それは、『シャーロットが契約魔術から逃れられている』という可能性を考慮してのものではないだろうか。
だが、合理的なオズヴァルトにとって、そんな万が一の賭けに出ることは不本意だったのもよく分かる。だから、シャーロットが出す結論は、あくまで自分自身が考えたものという形に過ぎない。

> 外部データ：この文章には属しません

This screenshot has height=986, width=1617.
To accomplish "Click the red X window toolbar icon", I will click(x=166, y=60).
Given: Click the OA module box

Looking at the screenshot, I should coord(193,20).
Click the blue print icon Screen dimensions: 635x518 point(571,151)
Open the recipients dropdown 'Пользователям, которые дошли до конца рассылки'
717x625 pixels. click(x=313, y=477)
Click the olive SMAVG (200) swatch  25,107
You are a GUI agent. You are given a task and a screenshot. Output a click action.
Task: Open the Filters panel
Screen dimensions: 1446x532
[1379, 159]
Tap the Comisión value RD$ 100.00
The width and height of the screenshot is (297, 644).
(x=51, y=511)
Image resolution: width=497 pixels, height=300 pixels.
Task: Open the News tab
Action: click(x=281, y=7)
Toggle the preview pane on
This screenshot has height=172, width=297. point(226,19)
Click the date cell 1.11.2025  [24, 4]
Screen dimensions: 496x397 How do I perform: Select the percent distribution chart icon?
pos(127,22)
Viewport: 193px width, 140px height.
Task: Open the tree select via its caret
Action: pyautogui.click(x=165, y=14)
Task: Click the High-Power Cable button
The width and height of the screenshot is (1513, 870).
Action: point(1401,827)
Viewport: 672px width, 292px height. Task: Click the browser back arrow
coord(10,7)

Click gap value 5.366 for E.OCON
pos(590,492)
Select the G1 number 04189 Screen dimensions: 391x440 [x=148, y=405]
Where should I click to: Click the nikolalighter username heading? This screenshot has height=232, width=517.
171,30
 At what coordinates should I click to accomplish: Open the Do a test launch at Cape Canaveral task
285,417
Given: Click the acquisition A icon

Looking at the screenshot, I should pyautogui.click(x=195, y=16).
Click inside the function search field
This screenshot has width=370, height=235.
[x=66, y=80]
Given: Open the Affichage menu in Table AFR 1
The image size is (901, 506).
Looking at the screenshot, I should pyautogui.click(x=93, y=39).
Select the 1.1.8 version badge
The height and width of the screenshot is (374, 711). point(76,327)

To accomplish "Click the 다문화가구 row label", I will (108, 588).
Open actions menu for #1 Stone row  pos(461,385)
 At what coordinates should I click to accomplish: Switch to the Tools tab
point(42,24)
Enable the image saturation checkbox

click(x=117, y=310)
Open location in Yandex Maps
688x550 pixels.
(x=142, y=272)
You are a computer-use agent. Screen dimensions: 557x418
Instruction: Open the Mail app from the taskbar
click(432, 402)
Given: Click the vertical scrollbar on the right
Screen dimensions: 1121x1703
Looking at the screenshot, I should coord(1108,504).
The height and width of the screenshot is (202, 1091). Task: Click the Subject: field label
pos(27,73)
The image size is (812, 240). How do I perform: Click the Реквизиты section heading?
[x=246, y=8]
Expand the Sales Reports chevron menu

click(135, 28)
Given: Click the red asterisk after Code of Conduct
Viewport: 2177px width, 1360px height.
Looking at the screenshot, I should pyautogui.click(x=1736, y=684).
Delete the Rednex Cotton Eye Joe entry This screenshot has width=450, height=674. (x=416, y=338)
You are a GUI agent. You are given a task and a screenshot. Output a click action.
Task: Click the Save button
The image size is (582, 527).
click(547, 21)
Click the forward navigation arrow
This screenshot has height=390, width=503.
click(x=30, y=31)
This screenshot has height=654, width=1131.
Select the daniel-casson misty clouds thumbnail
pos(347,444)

「やっぱりこの記憶喪失は、以前の私が契約から逃れて、愛しのオズヴァルトさまを自由にするために企てたこと。私はそう思うのです」
「…………」
「たとえ抗えなかったにしろ、これまでの私の行動は、想い人と結ばれるなんて許されないくらいに罪深いものですから。命令されたことであろうと、いまは記憶を失っていようと……」
自分の手のひらを見下ろして、思い出す。
戦場で亡くなった人々は、どんな思いでシャーロットに手を伸ばしただろうか。
そして、その手を払いのけられたときに、どれほど悲しかっただろう。
「その事実からは逃れられません。――そして、逃げたくもありません」
「シャーロット……」
「……私にとっての唯一の誤算は、オズヴァルトさまへの恋心が、記憶を失っても消えなかったことでしょうか……」
あの朝、目覚めたシャーロットは、一切の記憶がない中でオズヴァルトに恋をした。
けれども本当は、あの朝の一目惚れではなかったのだ。
シャーロットは子供の頃から、ただただずうっと途切れることなく、オズヴァルトのことが好きだったのである。